Figure out how good you actually are
Sitting an exam gives you a realistic idea of how good you actually are. If you haven’t spent the time making sure that you have excellent technique, it will show up in your result, regardless of how accurately or passionately you played.
Develop good practice habits
Practice for your exam is important, however some people spend all their time working on their exam material and forget to actually apply the skills they are learning in the real world. An exam gives you a summary of your skills in a certain area, but you still have to get out there and apply them in a range of contexts. Are you enjoying learning the John Mayer style piece Rollin’ from the Rockschool Grade 5 guitar book? Then jump on Ultimate Guitar and look up some of his other pieces. Then grab some friends and play them as band! Music should be fun. Practicing the tricky stuff and doing exams can be hard work, but you are really just setting yourself up to have more fun with your new-found skills later.
Achieve excellence on your instrument
You get a sense of achievement from doing an exam that you don’t really get anywhere else doing music. You’re able to say, ‘I achieved this level of excellence on my instrument.’ And if someone ever wants to know how good you are, you can let them know with a sense of pride that, ‘I got distinction in Grade 8’.
Internationally recognised qualification
Many exams like the Rockschool syllabus are internationally recognised and are conducted all over the world. They are carefully created by a team of professionals, so you can feel confident that, once you have completed your Grade 8 exam, you are playing at a Grade 8 level.
Develop a thorough range of skills
Being an awesome musician involves being good at a whole range of skills relating to music and your instrument. When you practice for an exam, you can’t afford to just practice your favourite thing, or the stuff you already know. Preparing for your exam will make you practice effectively, and make you practice the whole range of skills you need to be an excellent musician.

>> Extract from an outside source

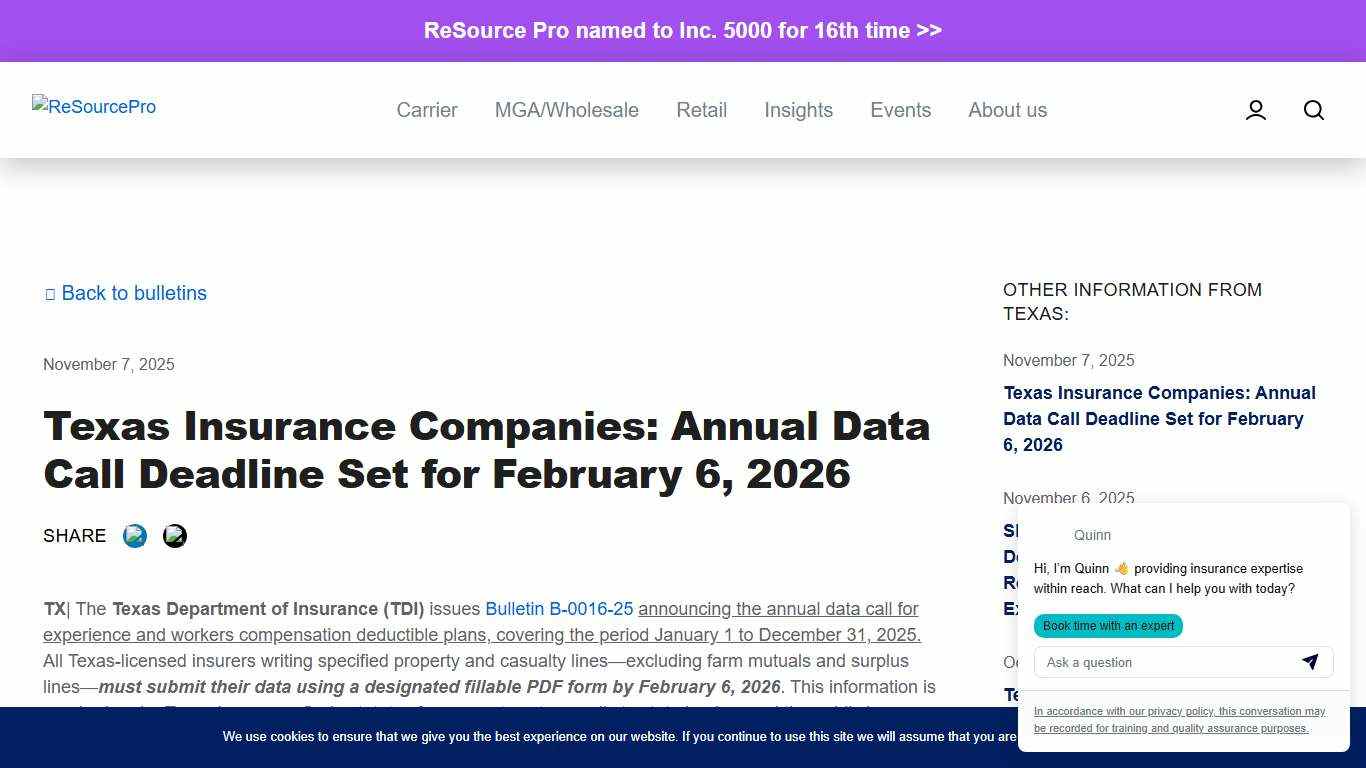Viewport: 1366px width, 768px height.
Task: Select the Events menu item
Action: pos(900,110)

Grade 8 is just the beginning
I had a rather humbling realisation after I completed my Grade 8 guitar exam. I realised I still didn’t know very much. There was so much more to learn. When you’re in the middle of working through the grades, it seems like grade 8 is the light at the end of the tunnel. You tell yourself that when you complete Grade 8, you’ll be a pro player. And to an extent it’s true; you’ll definitely be a very good player, but you’ll also suddenly realise that you have a long long way to go. The best musicians understand that you can never stop learning. You’ve never really mastered your instrument, which is exciting! There are always new things to discover every time you sit down to play.
Music exams as a metaphor
Check out this song called ‘Grade 8’ by Ed Sheeran. He uses the idea of a music exam as a metaphor for love, with the lyrics in the chorus singing, ‘You’re strumming on my heartstrings like you were a Grade 8.’ Grade 8 is the highest grade you can achieve on most instruments, and you have to be very good to do that. Ed Sheeran’s song is describing someone who is very good at love by comparing them to a musician who is good enough to have done Grade 8. As a musician who has done a Grade 8 guitar exam, I enjoyed hearing it appear in a song like that.
Should you sit an exam? Definitely! Should you sit every single one? Probably not. When I was learning guitar, I only sat the Grade 5 and Grade 8 exams. I wanted to do the Grade 8 exam and thought it would be a good idea to do Grade 5 as a sort of a trial run, to see how it worked, and help me better prepare for sitting Grade 8. Doing guitar exams gave me confidence as a musician, and I then went on to study guitar at university. Since then I have had the privilege to teach using the Rockschool exam syllabus and prepare my students to achieve excellence as a musician by doing their own exams.